-- Start --

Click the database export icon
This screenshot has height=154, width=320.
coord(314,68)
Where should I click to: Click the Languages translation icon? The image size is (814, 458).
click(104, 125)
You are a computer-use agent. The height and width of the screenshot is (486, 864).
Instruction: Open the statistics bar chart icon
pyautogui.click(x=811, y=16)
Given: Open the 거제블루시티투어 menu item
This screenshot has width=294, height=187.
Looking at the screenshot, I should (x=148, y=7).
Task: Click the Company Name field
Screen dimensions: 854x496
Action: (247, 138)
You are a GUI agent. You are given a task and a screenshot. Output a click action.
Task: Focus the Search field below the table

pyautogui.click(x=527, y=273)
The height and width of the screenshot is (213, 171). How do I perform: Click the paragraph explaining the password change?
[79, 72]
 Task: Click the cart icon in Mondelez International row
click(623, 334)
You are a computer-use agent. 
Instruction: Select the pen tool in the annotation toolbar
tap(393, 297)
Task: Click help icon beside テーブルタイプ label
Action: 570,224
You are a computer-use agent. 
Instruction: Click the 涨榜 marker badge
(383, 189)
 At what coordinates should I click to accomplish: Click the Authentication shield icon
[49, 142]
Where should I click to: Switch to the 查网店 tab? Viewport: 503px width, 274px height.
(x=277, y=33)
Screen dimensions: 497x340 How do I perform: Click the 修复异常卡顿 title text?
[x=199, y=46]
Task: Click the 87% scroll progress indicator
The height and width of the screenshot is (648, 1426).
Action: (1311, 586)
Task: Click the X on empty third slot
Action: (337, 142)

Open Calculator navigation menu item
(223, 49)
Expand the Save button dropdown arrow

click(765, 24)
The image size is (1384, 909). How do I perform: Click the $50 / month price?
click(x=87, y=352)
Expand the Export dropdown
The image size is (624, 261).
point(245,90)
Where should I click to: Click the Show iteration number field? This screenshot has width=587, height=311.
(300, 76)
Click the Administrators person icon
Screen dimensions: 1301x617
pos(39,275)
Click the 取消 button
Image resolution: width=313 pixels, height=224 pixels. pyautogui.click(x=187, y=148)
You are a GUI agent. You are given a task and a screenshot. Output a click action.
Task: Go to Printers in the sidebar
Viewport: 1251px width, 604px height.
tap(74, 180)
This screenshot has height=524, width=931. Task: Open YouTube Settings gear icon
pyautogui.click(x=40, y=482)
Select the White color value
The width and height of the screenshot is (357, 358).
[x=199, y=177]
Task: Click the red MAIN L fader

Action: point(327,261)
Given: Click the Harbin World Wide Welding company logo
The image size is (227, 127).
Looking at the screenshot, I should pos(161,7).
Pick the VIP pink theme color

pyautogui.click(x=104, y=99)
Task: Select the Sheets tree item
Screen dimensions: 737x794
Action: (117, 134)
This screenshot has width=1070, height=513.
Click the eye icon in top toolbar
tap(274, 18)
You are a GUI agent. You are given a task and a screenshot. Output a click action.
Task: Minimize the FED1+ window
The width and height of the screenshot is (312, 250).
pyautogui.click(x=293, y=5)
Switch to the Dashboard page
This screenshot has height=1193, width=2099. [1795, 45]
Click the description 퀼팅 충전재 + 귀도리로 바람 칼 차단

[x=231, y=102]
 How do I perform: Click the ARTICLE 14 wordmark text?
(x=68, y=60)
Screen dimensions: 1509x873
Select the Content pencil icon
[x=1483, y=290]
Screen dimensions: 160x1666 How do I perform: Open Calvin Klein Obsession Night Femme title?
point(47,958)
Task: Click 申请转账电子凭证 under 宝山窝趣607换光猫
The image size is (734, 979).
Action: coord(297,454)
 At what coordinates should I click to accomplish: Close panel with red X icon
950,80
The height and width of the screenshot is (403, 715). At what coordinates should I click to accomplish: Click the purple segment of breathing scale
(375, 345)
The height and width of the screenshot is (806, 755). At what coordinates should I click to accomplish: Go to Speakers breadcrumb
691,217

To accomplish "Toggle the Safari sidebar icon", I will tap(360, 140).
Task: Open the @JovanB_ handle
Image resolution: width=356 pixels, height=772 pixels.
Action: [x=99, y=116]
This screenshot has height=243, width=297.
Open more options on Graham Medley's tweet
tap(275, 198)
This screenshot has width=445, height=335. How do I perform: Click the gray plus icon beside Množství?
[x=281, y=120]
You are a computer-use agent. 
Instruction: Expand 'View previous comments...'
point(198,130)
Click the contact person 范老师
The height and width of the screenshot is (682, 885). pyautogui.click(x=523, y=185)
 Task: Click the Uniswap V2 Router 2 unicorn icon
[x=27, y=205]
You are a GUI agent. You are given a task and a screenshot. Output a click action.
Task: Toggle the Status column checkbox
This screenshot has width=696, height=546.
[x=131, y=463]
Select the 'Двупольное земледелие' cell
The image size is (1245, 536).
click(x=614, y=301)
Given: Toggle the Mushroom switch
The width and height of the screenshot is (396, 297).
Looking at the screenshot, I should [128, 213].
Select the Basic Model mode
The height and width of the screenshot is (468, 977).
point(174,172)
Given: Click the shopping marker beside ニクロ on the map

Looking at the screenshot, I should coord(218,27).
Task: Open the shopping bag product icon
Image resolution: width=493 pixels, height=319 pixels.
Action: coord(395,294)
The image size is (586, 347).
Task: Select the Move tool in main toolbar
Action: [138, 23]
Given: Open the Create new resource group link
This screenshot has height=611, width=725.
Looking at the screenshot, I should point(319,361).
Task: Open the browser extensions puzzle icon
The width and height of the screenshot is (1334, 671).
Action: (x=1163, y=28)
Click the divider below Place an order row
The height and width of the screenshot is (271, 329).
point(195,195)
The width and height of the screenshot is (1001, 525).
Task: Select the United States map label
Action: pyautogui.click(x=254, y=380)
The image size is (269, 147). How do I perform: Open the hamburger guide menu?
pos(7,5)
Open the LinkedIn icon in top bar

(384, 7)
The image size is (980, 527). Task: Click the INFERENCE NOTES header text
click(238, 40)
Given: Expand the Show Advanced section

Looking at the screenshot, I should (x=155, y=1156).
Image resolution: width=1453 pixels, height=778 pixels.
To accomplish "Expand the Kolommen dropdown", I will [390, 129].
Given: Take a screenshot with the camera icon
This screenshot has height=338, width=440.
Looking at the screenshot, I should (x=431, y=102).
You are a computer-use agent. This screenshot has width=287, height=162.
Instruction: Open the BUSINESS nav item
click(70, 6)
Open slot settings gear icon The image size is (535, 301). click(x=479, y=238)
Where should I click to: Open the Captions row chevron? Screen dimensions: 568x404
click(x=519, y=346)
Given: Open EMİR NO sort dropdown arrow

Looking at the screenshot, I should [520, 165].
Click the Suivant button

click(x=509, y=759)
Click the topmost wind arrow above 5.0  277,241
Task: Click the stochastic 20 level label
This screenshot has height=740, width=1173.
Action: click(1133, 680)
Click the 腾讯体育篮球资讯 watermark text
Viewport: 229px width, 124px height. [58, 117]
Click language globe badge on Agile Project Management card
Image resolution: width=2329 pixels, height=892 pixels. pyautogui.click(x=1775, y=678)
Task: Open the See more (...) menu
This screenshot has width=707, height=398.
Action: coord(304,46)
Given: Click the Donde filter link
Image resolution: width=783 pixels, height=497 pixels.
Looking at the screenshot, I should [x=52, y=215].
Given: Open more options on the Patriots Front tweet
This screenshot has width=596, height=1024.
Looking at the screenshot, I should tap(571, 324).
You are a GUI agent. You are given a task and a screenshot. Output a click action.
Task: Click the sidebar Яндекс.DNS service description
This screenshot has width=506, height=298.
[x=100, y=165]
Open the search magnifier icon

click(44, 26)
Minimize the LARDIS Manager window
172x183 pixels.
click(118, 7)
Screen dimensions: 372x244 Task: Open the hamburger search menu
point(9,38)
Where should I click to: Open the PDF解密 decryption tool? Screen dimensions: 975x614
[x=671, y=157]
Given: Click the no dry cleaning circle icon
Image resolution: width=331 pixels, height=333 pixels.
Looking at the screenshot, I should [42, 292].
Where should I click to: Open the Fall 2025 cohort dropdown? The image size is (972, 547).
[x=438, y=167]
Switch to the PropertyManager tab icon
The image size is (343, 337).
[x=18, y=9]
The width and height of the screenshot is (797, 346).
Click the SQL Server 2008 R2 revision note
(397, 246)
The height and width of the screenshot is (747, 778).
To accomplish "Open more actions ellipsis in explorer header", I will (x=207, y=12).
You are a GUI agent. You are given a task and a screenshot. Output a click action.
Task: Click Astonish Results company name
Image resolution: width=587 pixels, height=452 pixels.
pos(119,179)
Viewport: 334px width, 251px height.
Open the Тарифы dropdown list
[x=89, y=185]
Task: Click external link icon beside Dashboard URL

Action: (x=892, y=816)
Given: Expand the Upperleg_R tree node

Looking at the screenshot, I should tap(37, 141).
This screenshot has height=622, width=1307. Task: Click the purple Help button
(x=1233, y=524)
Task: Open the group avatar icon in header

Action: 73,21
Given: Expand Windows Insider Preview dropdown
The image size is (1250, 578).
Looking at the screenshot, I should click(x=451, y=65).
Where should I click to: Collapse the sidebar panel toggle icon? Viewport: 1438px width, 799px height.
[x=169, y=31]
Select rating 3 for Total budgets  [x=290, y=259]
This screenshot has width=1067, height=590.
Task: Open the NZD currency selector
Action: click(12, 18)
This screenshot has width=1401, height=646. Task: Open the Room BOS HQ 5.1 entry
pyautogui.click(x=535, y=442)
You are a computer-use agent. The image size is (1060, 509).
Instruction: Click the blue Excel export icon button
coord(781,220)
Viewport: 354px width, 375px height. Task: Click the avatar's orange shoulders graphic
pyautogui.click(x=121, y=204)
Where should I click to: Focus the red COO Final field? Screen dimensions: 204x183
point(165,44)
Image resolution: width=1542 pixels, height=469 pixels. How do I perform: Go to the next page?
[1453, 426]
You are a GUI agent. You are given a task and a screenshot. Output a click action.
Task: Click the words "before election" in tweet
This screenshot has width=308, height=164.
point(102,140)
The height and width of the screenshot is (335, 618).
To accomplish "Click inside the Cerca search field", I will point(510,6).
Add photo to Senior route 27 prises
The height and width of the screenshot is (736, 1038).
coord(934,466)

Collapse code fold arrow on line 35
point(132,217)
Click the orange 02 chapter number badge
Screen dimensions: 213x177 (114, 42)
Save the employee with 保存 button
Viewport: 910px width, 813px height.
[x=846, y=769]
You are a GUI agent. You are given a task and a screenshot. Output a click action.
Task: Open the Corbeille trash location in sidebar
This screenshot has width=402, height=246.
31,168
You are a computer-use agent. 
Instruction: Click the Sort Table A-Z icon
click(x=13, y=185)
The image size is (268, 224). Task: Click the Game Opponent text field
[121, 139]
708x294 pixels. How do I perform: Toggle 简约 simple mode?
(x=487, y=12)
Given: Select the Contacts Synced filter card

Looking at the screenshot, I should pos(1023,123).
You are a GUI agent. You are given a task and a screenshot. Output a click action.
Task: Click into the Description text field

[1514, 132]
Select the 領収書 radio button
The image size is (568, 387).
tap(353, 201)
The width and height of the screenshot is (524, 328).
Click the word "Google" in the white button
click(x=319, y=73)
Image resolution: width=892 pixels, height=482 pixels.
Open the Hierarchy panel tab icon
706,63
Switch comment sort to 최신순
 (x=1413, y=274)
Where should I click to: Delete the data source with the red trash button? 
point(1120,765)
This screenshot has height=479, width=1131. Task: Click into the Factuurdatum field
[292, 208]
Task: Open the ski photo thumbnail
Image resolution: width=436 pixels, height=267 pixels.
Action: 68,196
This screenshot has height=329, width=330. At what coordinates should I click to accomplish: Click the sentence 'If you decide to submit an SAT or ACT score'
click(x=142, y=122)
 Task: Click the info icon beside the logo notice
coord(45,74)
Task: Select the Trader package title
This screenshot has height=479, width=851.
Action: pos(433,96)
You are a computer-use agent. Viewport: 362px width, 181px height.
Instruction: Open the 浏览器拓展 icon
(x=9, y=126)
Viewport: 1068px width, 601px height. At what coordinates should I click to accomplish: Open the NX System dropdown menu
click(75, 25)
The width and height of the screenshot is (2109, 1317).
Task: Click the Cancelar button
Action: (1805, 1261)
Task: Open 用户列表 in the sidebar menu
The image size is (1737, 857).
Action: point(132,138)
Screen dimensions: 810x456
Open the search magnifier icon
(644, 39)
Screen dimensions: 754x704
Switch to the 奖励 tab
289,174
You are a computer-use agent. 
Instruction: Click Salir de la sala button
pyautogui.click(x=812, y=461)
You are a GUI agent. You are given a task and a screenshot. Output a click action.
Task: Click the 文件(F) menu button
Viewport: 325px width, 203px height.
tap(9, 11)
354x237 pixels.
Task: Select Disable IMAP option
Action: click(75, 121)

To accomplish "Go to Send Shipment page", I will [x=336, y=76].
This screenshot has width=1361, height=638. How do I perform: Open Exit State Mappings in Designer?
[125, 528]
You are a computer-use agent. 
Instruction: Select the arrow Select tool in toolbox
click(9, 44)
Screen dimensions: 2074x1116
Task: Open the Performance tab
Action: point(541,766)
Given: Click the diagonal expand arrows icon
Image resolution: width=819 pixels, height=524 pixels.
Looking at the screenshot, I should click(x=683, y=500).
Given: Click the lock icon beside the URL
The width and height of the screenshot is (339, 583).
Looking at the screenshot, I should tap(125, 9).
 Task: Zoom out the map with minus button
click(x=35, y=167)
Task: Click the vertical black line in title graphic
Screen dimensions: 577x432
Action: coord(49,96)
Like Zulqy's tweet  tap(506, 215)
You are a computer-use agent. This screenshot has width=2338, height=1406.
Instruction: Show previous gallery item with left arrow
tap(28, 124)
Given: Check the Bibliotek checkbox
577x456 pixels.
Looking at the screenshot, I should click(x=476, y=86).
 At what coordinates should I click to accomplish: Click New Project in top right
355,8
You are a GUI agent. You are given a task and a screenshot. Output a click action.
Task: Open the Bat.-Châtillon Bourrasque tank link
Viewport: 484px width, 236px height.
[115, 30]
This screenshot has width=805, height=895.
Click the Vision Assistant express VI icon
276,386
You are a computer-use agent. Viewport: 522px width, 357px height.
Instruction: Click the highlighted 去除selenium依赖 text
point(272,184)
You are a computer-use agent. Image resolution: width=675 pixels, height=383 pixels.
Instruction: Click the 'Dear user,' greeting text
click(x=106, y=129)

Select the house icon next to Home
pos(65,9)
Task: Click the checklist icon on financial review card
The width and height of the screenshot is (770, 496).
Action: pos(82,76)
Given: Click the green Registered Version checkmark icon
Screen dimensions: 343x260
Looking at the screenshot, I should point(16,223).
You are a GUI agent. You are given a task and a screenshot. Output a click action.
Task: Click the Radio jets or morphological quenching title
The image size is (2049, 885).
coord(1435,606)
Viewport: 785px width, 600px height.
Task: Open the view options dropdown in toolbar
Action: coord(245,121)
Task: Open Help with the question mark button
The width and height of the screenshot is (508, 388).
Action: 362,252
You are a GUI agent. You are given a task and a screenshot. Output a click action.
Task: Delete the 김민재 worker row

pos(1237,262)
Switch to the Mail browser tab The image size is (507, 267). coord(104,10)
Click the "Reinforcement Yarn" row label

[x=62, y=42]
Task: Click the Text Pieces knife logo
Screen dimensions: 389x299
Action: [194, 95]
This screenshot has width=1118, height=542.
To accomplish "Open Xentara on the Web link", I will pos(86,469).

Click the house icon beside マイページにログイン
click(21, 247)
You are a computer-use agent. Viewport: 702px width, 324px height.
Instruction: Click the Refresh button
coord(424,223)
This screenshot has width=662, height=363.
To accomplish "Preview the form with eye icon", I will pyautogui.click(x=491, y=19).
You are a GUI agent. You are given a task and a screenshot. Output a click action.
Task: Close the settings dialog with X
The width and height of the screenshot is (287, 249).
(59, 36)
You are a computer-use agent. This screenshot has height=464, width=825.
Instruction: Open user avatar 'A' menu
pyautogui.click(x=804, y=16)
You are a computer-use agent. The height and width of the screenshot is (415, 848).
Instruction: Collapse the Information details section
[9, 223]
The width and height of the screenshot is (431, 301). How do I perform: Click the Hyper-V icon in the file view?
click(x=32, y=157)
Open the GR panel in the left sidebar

-- End --

# [Task statement]
Copy the items from the line with "Where should I click to: Open the PDF解密" to the line with "(x=1233, y=524)" exactly as they appear, including both of those lines.

# [Result below]
Where should I click to: Open the PDF解密 decryption tool? Screen dimensions: 975x614
[x=671, y=157]
Given: Click the no dry cleaning circle icon
Image resolution: width=331 pixels, height=333 pixels.
Looking at the screenshot, I should [42, 292].
Where should I click to: Open the Fall 2025 cohort dropdown? The image size is (972, 547).
[x=438, y=167]
Switch to the PropertyManager tab icon
The image size is (343, 337).
[x=18, y=9]
The width and height of the screenshot is (797, 346).
Click the SQL Server 2008 R2 revision note
(397, 246)
The height and width of the screenshot is (747, 778).
To accomplish "Open more actions ellipsis in explorer header", I will (x=207, y=12).
You are a GUI agent. You are given a task and a screenshot. Output a click action.
Task: Click Astonish Results company name
Image resolution: width=587 pixels, height=452 pixels.
pos(119,179)
Viewport: 334px width, 251px height.
Open the Тарифы dropdown list
[x=89, y=185]
Task: Click external link icon beside Dashboard URL

Action: (x=892, y=816)
Given: Expand the Upperleg_R tree node

Looking at the screenshot, I should tap(37, 141).
This screenshot has height=622, width=1307. Task: Click the purple Help button
(x=1233, y=524)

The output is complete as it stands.